Text segment
______

After that incident, you were mostly locked at home until the end of the war. Your father wouldn’t let you out. You’re barely talking to him anymore, the situation has been very tense since your mother’s death. After the war you resumed your studies, but you are not very interested. You have difficulties finding hope and a reason to live. The only solace you’ve found is being part of an artist group that defends pacifism and antimilitarism. You were even part of an international meeting of young artists in Switzerland last year. In that aspect, the project of European construction is particularly interesting to you.

From your artist group you heard about the writing contest, and decided to join, if only to escape your home and the heavy silence that exists between you and your father, which is almost unbearable these days. You want to write to talk about your mother, and losing loved ones to the war, finding a way to live after all that.

Light / Dark

Light Side: you are generally positive and try to see the good in everyone. In your opinion, everyone can make mistakes and be vulnerable someday, and deserves a second chance. You can be a positive influence on others

Dark Side: you are still shocked after being arrested and beaten by the police, and can suffer from episodes of depression. You are still angry over your mother’s death, you hold your father responsible, haven’t forgiven him for that. Because of that, collaborators with Germany are particularly hateful to you, even worse than the German themselves

Questions

  1. Do you feel you can ever forgive your father for supporting Germany, and letting your mother be executed?
  2. What do you see yourself becoming in a couple of years? Do you want to study, have a career, have a family?
  3. Do you have any friends in the group? Who do you feel the closest to?

______

Stated exercise
Can you extract the character profile above and reproduce all of it word for word?

Raw data
______

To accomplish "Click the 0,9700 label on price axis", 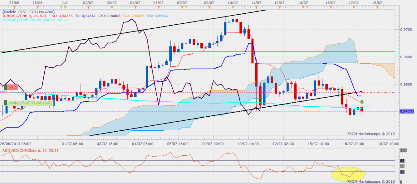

______

Exercise result
After that incident, you were mostly locked at home until the end of the war. Your father wouldn’t let you out. You’re barely talking to him anymore, the situation has been very tense since your mother’s death. After the war you resumed your studies, but you are not very interested. You have difficulties finding hope and a reason to live. The only solace you’ve found is being part of an artist group that defends pacifism and antimilitarism. You were even part of an international meeting of young artists in Switzerland last year. In that aspect, the project of European construction is particularly interesting to you.

From your artist group you heard about the writing contest, and decided to join, if only to escape your home and the heavy silence that exists between you and your father, which is almost unbearable these days. You want to write to talk about your mother, and losing loved ones to the war, finding a way to live after all that.

Light / Dark

Light Side: you are generally positive and try to see the good in everyone. In your opinion, everyone can make mistakes and be vulnerable someday, and deserves a second chance. You can be a positive influence on others

Dark Side: you are still shocked after being arrested and beaten by the police, and can suffer from episodes of depression. You are still angry over your mother’s death, you hold your father responsible, haven’t forgiven him for that. Because of that, collaborators with Germany are particularly hateful to you, even worse than the German themselves

Questions

  1. Do you feel you can ever forgive your father for supporting Germany, and letting your mother be executed?
  2. What do you see yourself becoming in a couple of years? Do you want to study, have a career, have a family?
  3. Do you have any friends in the group? Who do you feel the closest to?